There is a macro feel to Cardinals' training camp, as everyone waits anxiously to see if the Kliff Kingsbury and Kyler Murray pairing works as well as envisioned.
A micro-level factor could help push their maiden season in the right direction.
In the NFL, many games come down to one possession, and a team's efficiency in the red zone can be the difference between a win and a loss. (A study by footballperspective.com believes red zone performance is responsible for about 19 percent of a team's record.)
The Cardinals could be in good shape there in 2019 due to multiple factors. The main one is Murray, whose dual-threat abilities stress a defense and give Kingsbury a variety of play-calling options near the goal-line.
"You ask any offensive coach – if you have that ability to run down there with your QB, it helps as the field condenses," Kingsbury said. "It adds a hat (the defense must account for) in that offensive strategy. There's no question he's a red-zone threat."
Oklahoma was eighth in college football red-zone efficiency last season, scoring on 62 of their 68 trips, including 45 touchdowns. (Despite their overall struggles, the Cardinals were solid in the red zone in 2018, finishing eighth in the NFL with a 64.3 touchdown percentage, although they were last in attempts.)
The Cardinals have played Panthers quarterback Cam Newton many times in recent years, and he has been a thorn in their sides near the goalline. The Seahawks have posed similar problems twice a year.
"We have seen enough of Russell Wilson to know any time there is a possibility he can run it himself, you have linebackers backside who play a little tighter, you have guys who have to worry about where their eyes are on defense," General Manager Steve Keim said. "Frankly, it gives you the ability to spread people out a little more and make that short area not as condensed."

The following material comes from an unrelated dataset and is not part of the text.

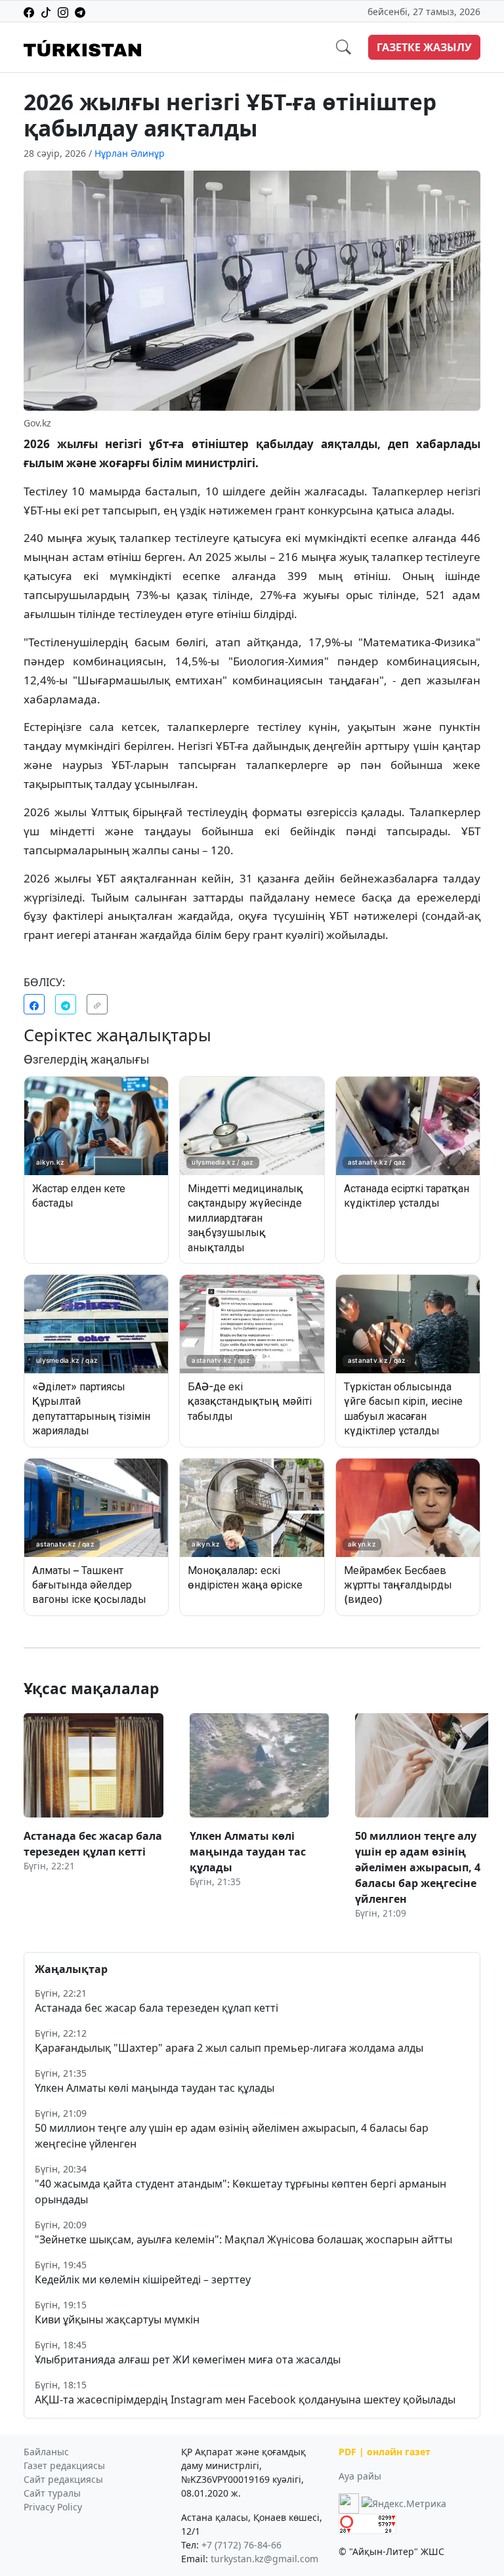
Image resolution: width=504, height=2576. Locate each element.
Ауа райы (360, 2476)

While Murray may be the master key, other aspects also point toward red zone success. Running back David Johnson can be a power back or a receiver on any particular play, while the speed of Christian Kirk and Andy Isabella coupled with the size of Larry Fitzgerald gives Murray options.
"(Defenses) have to be on alert and pay attention to everyone on the field," Murray said.
Additionally, the quick passing game style of the Air Raid isn't as compromised in compressed areas.
"I feel like our playbook is completely open down there," guard J.R. Sweezy said. "Nothing really changes that much. We've got threats everywhere, and I think it's going to be very beneficial for us."
If the Cardinals prove to be effective near the goalline, it could be the impetus for Kingsbury to push the envelope with two-point conversions. Now that extra-point attempts are from the 25-yard-line, a riskier approach following touchdowns makes mathematical sense.
"We'll see how that plays out," Kingsbury said. "We're going to be aggressive, and if we have schemes we think are going to work, then we'll cut it loose."
The efficiency of the red-zone offense in the regular season is hypothetical right now, but second-year running back Chase Edmonds said he's already seen the proof.
"It's already working, man," Edmonds said. "When we've had our red-zone periods, we've had a lot of success."
The Cardinals must improve in many areas to put last year's meager offensive showing behind them. Capitalizing on red-zone opportunities is one of the most important.
"It's the difference between winning and losing in this league," Sweezy said. "When you get in the red zone, you've got to score."